Pourtant en tête dans les sondages pour les élections européennes, la candidate LREM enchaîne les polémiques avec le risque de décrédibiliser la majorité pour le scrutin de mai prochain. Bref passage à vide ou longue traversée du désert ? Retour sur un début de campagne compliqué avec une communication parfois hasardeuse.

Une entrée en campagne étonnante

Lors de « l’Émission politique » le jeudi 14 mars, l’ancienne ministre chargée des affaires européennes affrontait Marine Le Pen galvanisée par la longue séquence des gilets jaunes et forte de sondages prometteurs.

Face à celle-ci, Nathalie Loiseau annonce sa candidature de manière étonnante, provoquant les rires feints ou réels de son adversaire, et les moqueries du public. Elle déclare : « Madame Le Pen, je voudrais vous dire bravo. Bravo parce que vous avez réussi à me faire changer d’avis. Je suis rentrée sur ce plateau et, je vous l’ai dit, je vous ai dit que je n’étais pas candidate […] ». Difficilement crédible, certains ironisent en se demandant si l’ancienne ministre est passée par les cours Florent pour livrer une telle prestation.

L’invitation à la messe et la suppression de l’ENA

Dimanche 14 avril, dans un communiqué de presse transmis aux rédactions, Nathalie Loiseau convie les journalistes à une messe à l’Eglise du Saint-Esprit. Cet événement religieux ouvert à la presse provoque des réactions, notamment de la France Insoumise qui y voit une atteinte à la laïcité. La polémique pouvait prendre davantage d’espace médiatique, mais celle-ci est rapidement éclipsée par l’incendie spectaculaire de Notre-Dame.
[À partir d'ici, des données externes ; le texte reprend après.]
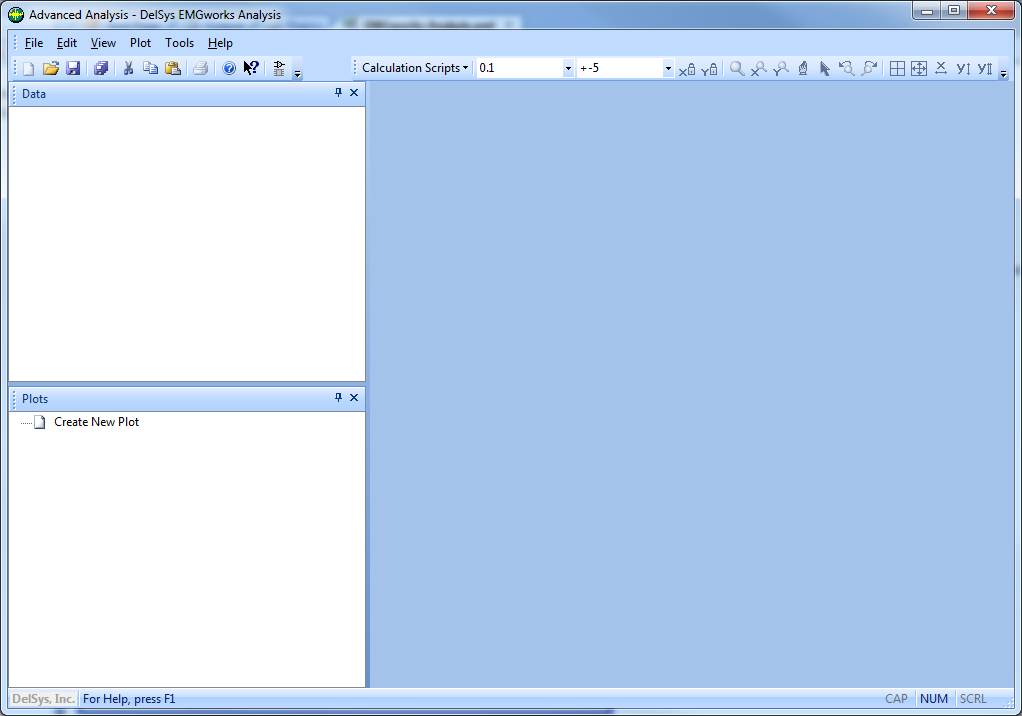
Task: Select the magnifying glass zoom tool
Action: pyautogui.click(x=737, y=68)
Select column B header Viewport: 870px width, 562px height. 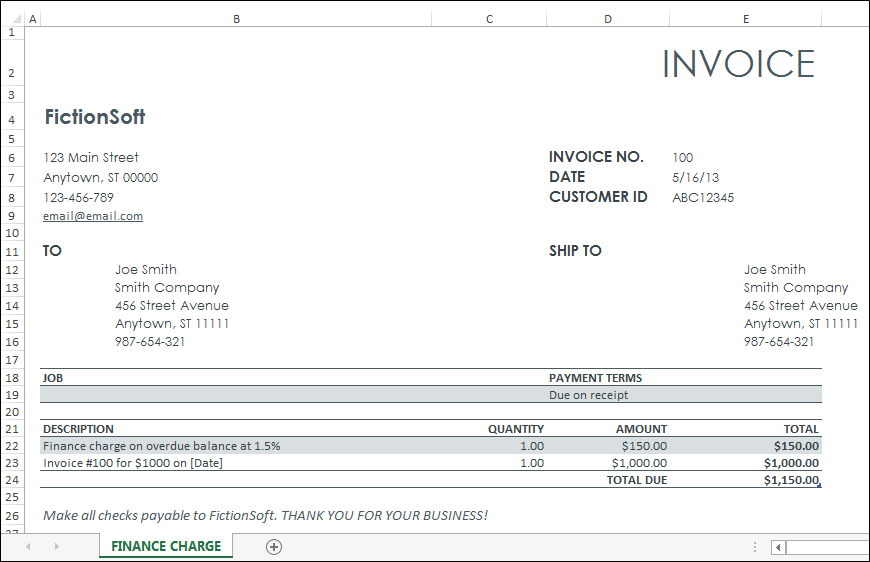(236, 19)
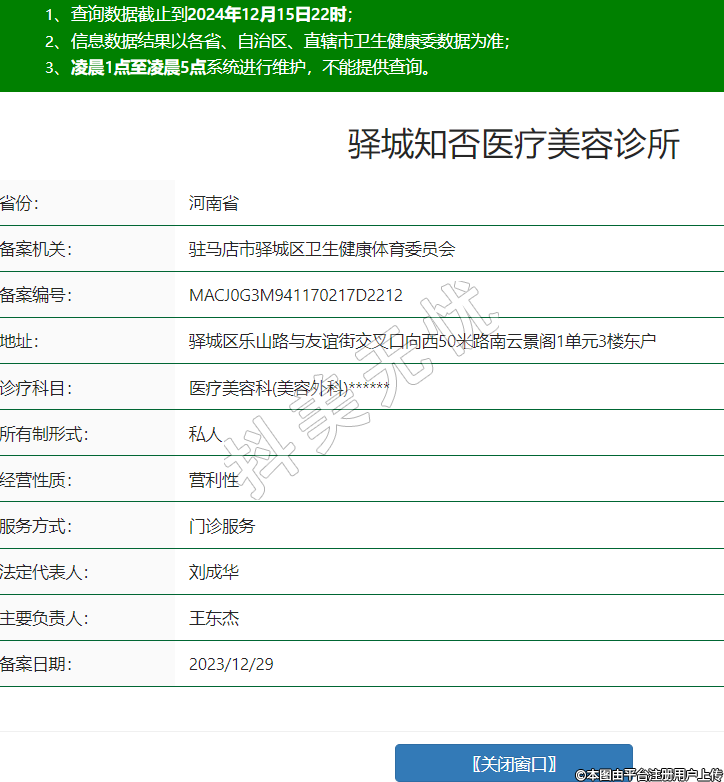Viewport: 724px width, 782px height.
Task: Select the ownership value 私人
Action: tap(205, 434)
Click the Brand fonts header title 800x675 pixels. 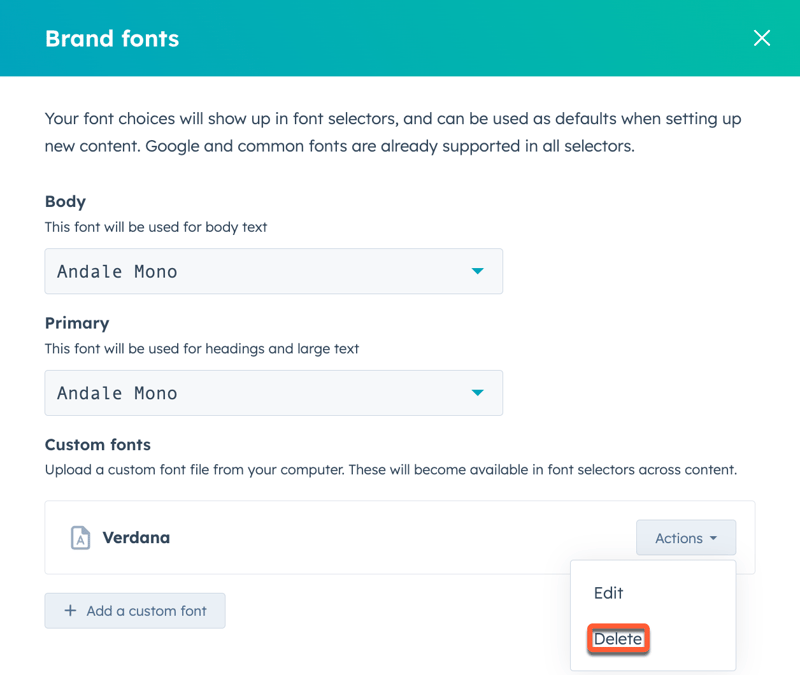[111, 38]
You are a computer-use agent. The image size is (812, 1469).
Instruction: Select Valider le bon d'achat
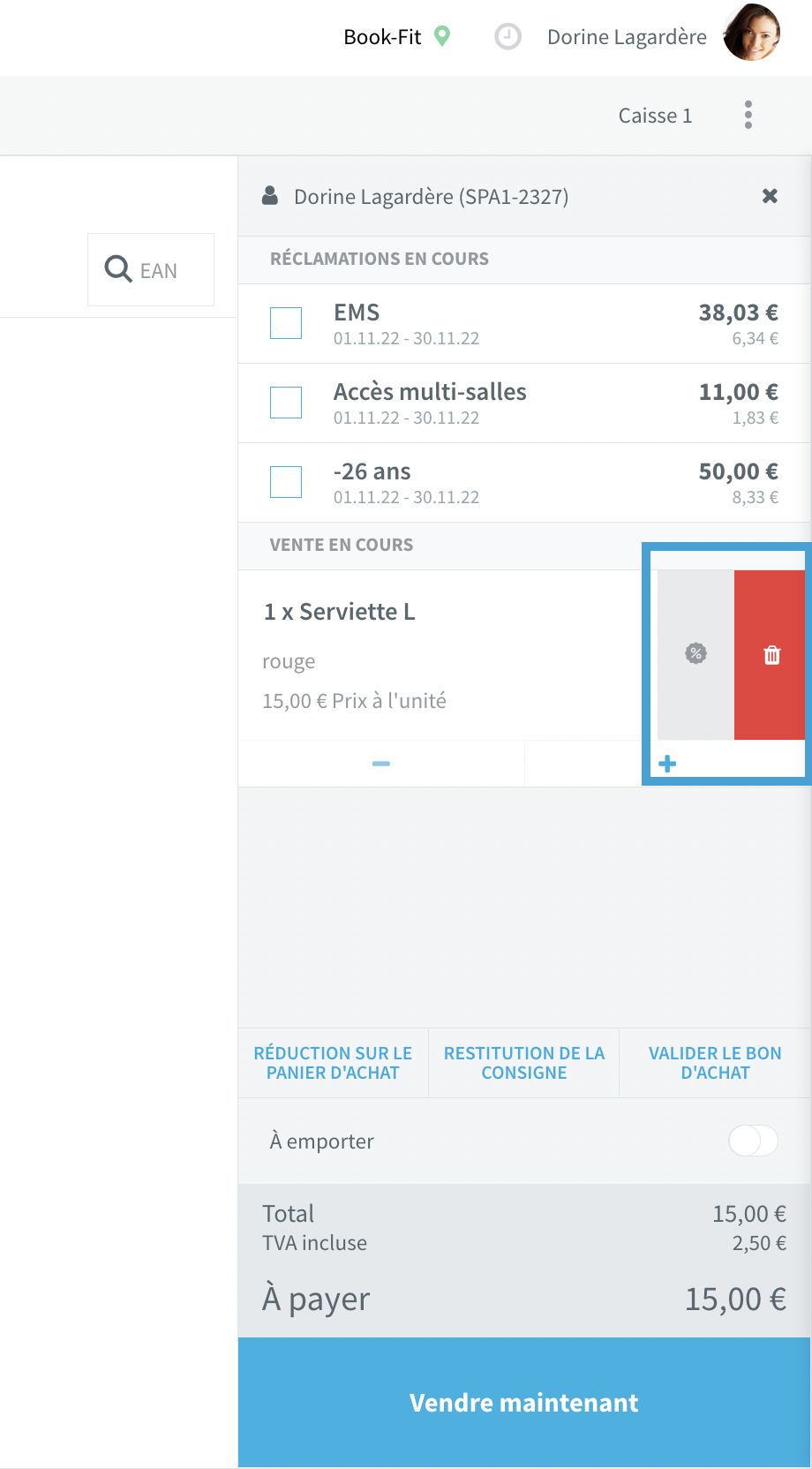point(715,1063)
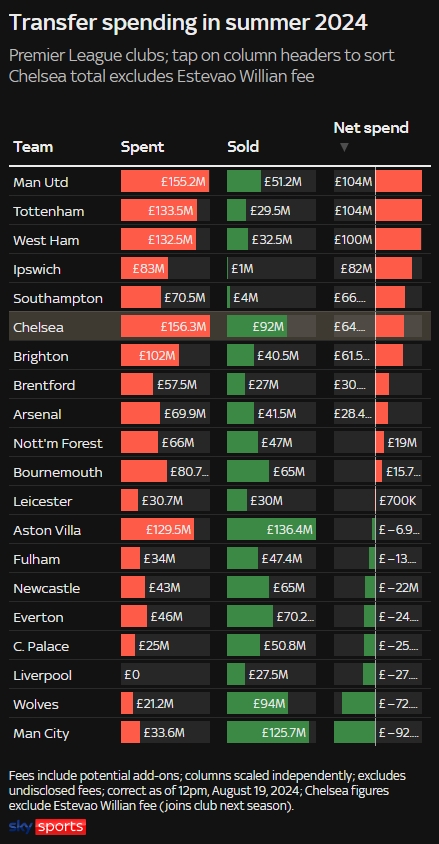Viewport: 439px width, 844px height.
Task: Click Liverpool £0 spent cell
Action: click(x=165, y=675)
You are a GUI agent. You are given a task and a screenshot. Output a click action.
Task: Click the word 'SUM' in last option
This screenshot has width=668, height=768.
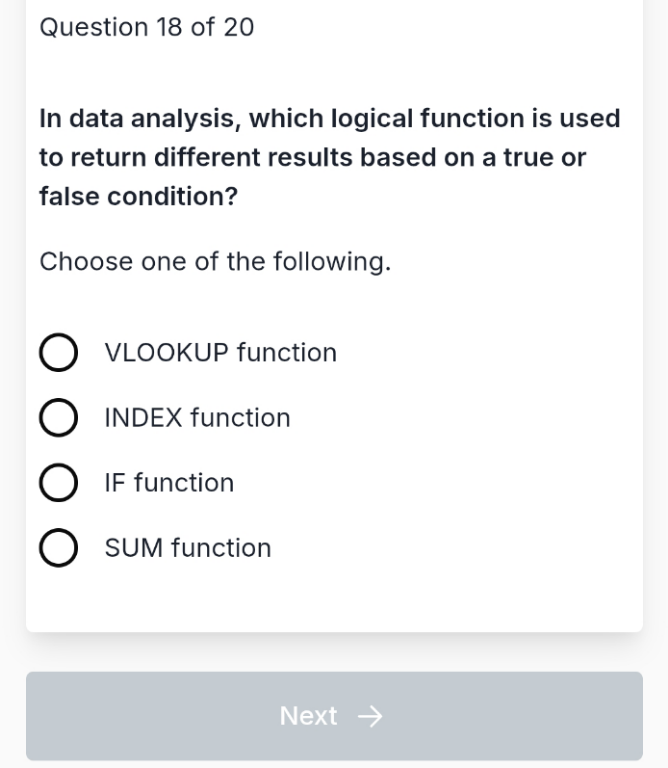click(134, 548)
La tragédie patrimoniale catalyse l’ensemble des attentions et des analyses, sauvant Loiseau d’un deuxième faux pas. C’était avant que le Président Emmanuel Macron ne la mette indirectement dans l’embarras.

En effet, depuis mardi, les mesures de son discours avorté circulent dans la nature sans émetteur et surtout sans justification. Parmi elles, la suppression de l’ENA. Totem pour certains ou bouc émissaire pour d’autres, ce possible sacrifice de l’école des élites décrédibilise Nathalie Loiseau dans la mesure où elle dirigea cette école de 2012 à 2017.

Loiseau sur une liste d’extrême droite à Sciences-Po : le cadeau de Mediapart

Lundi, le site d’investigation révèle que celle qui se présente comme le barrage au Rassemblement National figurait pendant ses études sur une liste d’union des droites, mouvement lié au GUD. Le plus étonnant n’est pas cette annonce, mais sa réponse et sa communication une fois de plus désastreuse. Au lieu d’assumer, l’entourage dément, Loiseau finit par reconnaître une erreur, puis accuse Mediapart d’être un allié objectif du quotidien Minute.

Le mal est fait : la succession d’affirmations puis de contradictions montre un amateurisme et une gêne évidente. Pourtant vraie technicienne sur les questions européennes, Nathalie Loiseau peine à convaincre sur la forme. Ses adversaires lui objecteront une phrase de Victor Hugo : « La forme, c’est le fond qui remonte à la surface ».